Later that summer, MS student Neil Deshpande [10] wrote a pass for GHC that experimented with limited inlining of recursive functions to expose greater parallelism. The idea is that recursive calls of a function are usually performed sequentially; inlining can make the body of a small recursive function bigger, allowing parts of it to run in parallel. Ultimately, Richard Townsend would implement this sort of inlining in the FHW compiler [31].
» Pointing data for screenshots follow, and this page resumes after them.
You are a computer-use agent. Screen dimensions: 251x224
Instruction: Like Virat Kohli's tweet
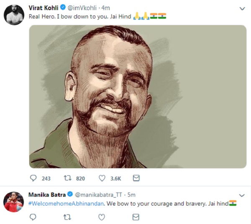tap(102, 178)
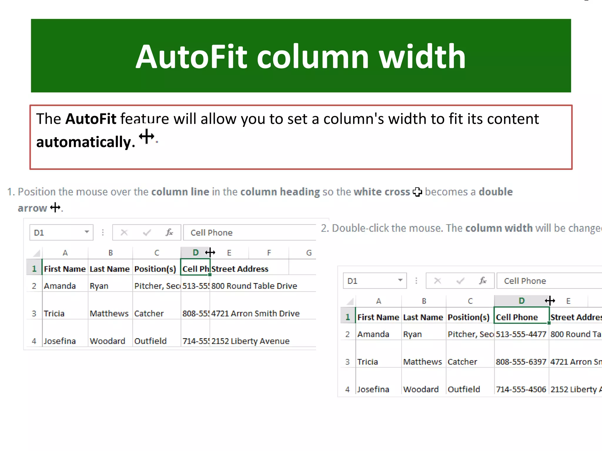The height and width of the screenshot is (451, 602).
Task: Click row 3 header in right spreadsheet
Action: (x=347, y=361)
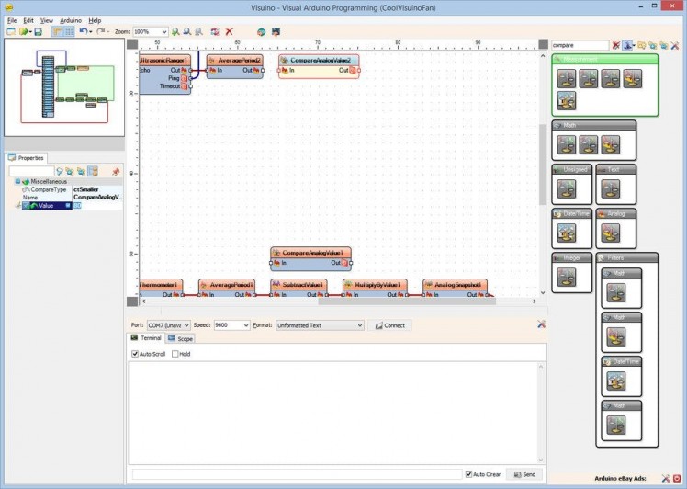
Task: Click the compare component search field
Action: click(x=579, y=45)
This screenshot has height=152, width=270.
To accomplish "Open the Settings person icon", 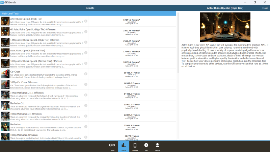I will [x=157, y=146].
In 2013, I wrote a revised version [12] of my earlier report [11] in which I refined the procedure and switched to using SystemVerilog, the language we would ultimately target with our later compiler. Later that year, I wrote another report [13] that outlined the vision of the FHW project (much of this was taken from the NSF proposal), looked at performing classical high-level synthesis scheduling with resource binding in a functional setting (something that has yet to be realized in the FHW compiler), and discussed how inlining types and functions could increase parallelism, which Richard Townsend ultimately implemented as part of his thesis work [31].
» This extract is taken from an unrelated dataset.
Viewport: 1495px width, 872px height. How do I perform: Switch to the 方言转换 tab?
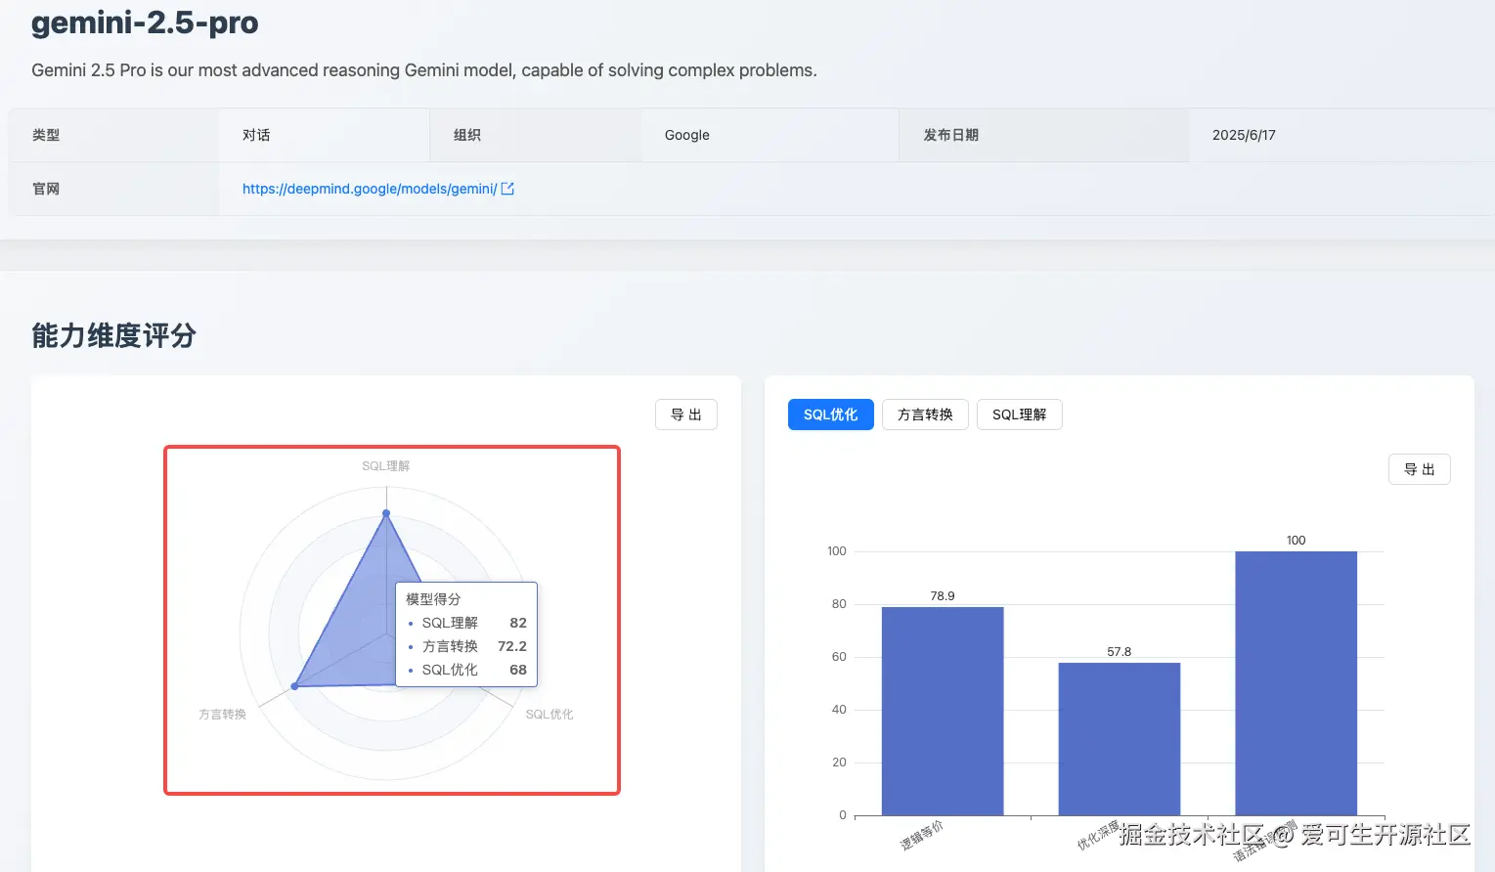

Richard Townsend joined Columbia in 2013 as a Ph.D candidate and started working on the FHW project. His first paper [32], co-authored with FHW co-PI Martha Kim, looked at efficiently implementing "map" functions (a common idiom in functional programs) in parallel and balancing the number of processing units with buffer memory needed to handle variable execution times.

We published our first major paper on FHW in 2015 at CODES+ISSS [35]. Our main contribution in this paper was our technique for compiling away recursion (which we had described in earlier technical reports), which we describe in detail below in section 3.1. The authors of this paper also include Kunagya Zhai and Lianne Lairmore, who also joined Columbia in 2013 as Ph.D candidates to start working on the project, but did not complete the program.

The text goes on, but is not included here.